In the 2006 election, Wilson narrowly defeated John Weston, the Conservative Party candidate. Weston lost by 1.5%, or 976 votes.

Wilson became involved in politics as the organizer for "The 2010 Rally on Robson" in support of the 2010 Winter Olympics in Vancouver during the City of Vancouver's plebiscite. He stood for Parliament in the 2004 federal election, narrowly losing to John Reynolds by 1687 votes in what has long been considered one of the more right-leaning seats in the Vancouver area. At one point, the Canadian Broadcasting Corporation had even declared Wilson the winner. However, when some of the more rural results came in, Reynolds was the winner.

== Controversy ==
On October 28, 2007, The Province newspaper alleged that Wilson's victory was aided by unlawful, off-the-books cash spending. In December 2007, the Liberal Party announced that Wilson would not be permitted to run under the Liberal Party banner following an investigation (unrelated to the investigation being conducted by Elections Canada) into Wilson's omissions of a number of legal and financial troubles during three nomination vetting processes.

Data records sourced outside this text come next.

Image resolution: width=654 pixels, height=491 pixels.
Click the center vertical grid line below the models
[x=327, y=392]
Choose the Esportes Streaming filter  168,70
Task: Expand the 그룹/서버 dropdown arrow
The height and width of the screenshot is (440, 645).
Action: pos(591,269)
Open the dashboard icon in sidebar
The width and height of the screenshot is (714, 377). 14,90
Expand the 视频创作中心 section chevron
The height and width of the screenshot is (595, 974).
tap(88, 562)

Bill Lougheed, Wilson's father-in-law (who is a defendant in a lawsuit in which Wilson's wife is a plaintiff ), made several unproven allegations in the October 28, 2007, edition of The Province, a Vancouver-based newspaper. The Province's article alleged that Wilson and his wife were subject to Social Services Tax Act liens on three properties and owe $2.1 million in bank mortgages, that Wilson misled the media about the true extent of his business success, exaggerating the number of restaurants he founded and claiming to have sold an accountancy business his in-laws claim closed, among other discrepancies, and that when Wilson's two restaurants, Mahoneys and Wilson's Steakhouse, closed, he was taken twice to the BC Employment Standards Tribunal for refusing to pay employees, was sued twice for failing to pay contractors, and was twice compelled by the courts to pay GST owing. None of the allegations was ever proven, and Blair denies all of the claims and commenced legal action against the anonymous tipster who made the campaign spending allegations after an Elections Canada probe found the allegations to be false. Wilson was also taken to court by a supplier over $33,839 that was owed (this amount was later paid).

On October 28, 2007, Wilson resigned from the Liberal Party caucus amid these allegations but retained his seat in the House of Commons as an independent.

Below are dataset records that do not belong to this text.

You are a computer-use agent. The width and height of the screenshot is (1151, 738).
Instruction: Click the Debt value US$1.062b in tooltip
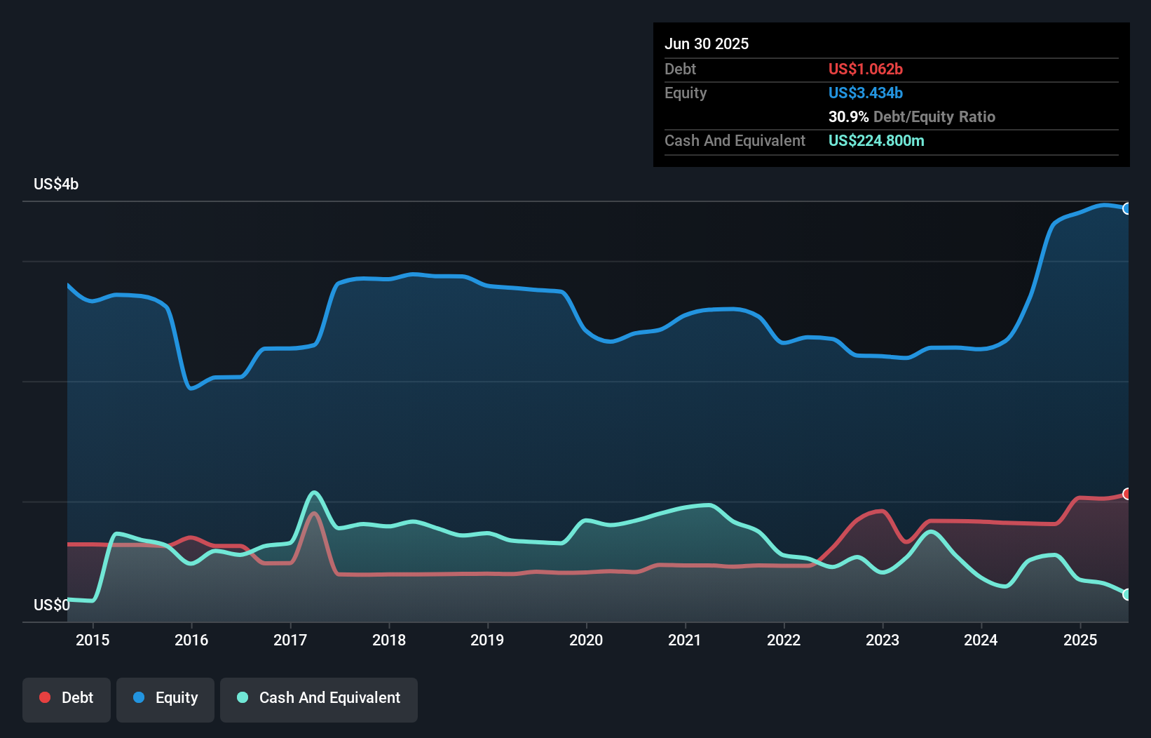coord(865,69)
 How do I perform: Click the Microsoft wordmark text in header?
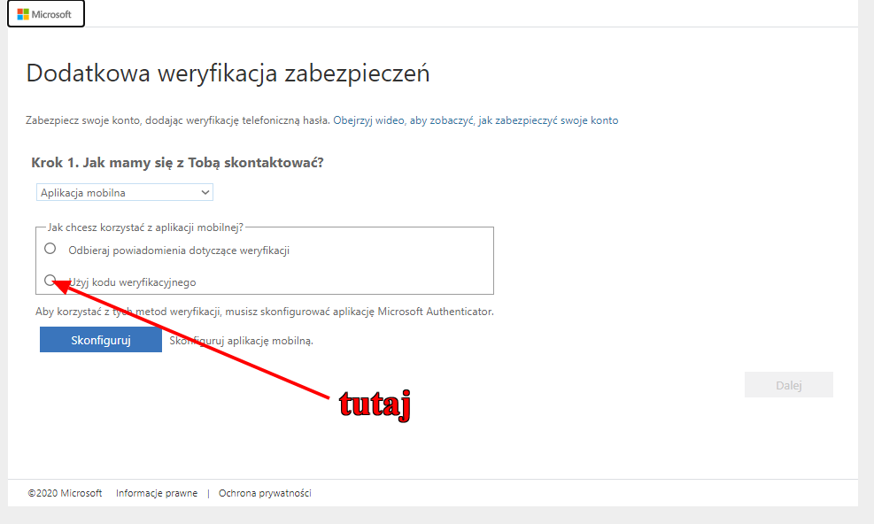tap(51, 14)
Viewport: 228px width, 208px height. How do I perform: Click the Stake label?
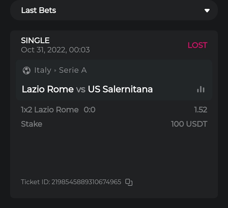tap(32, 124)
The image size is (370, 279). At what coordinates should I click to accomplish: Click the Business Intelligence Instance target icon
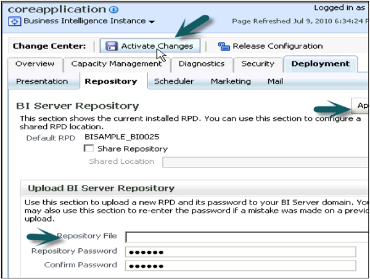click(16, 22)
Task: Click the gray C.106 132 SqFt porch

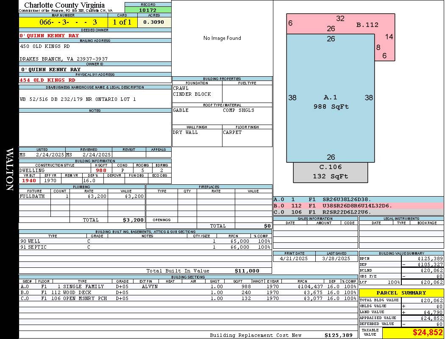Action: click(x=331, y=172)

On July 21, 2008, Elections Canada cleared Wilson of 21 of the 24 allegations raised by The Province's investigation. Wilson requested readmittance to the Liberal caucus in July 2008 but was not allowed to rejoin the party. It was announced on August 30, 2008, that he had joined the Green Party as that party's first Member of Parliament, although Parliament was dissolved before he could sit as a Green Party MP. He unsuccessfully ran for re-election in the Green Party.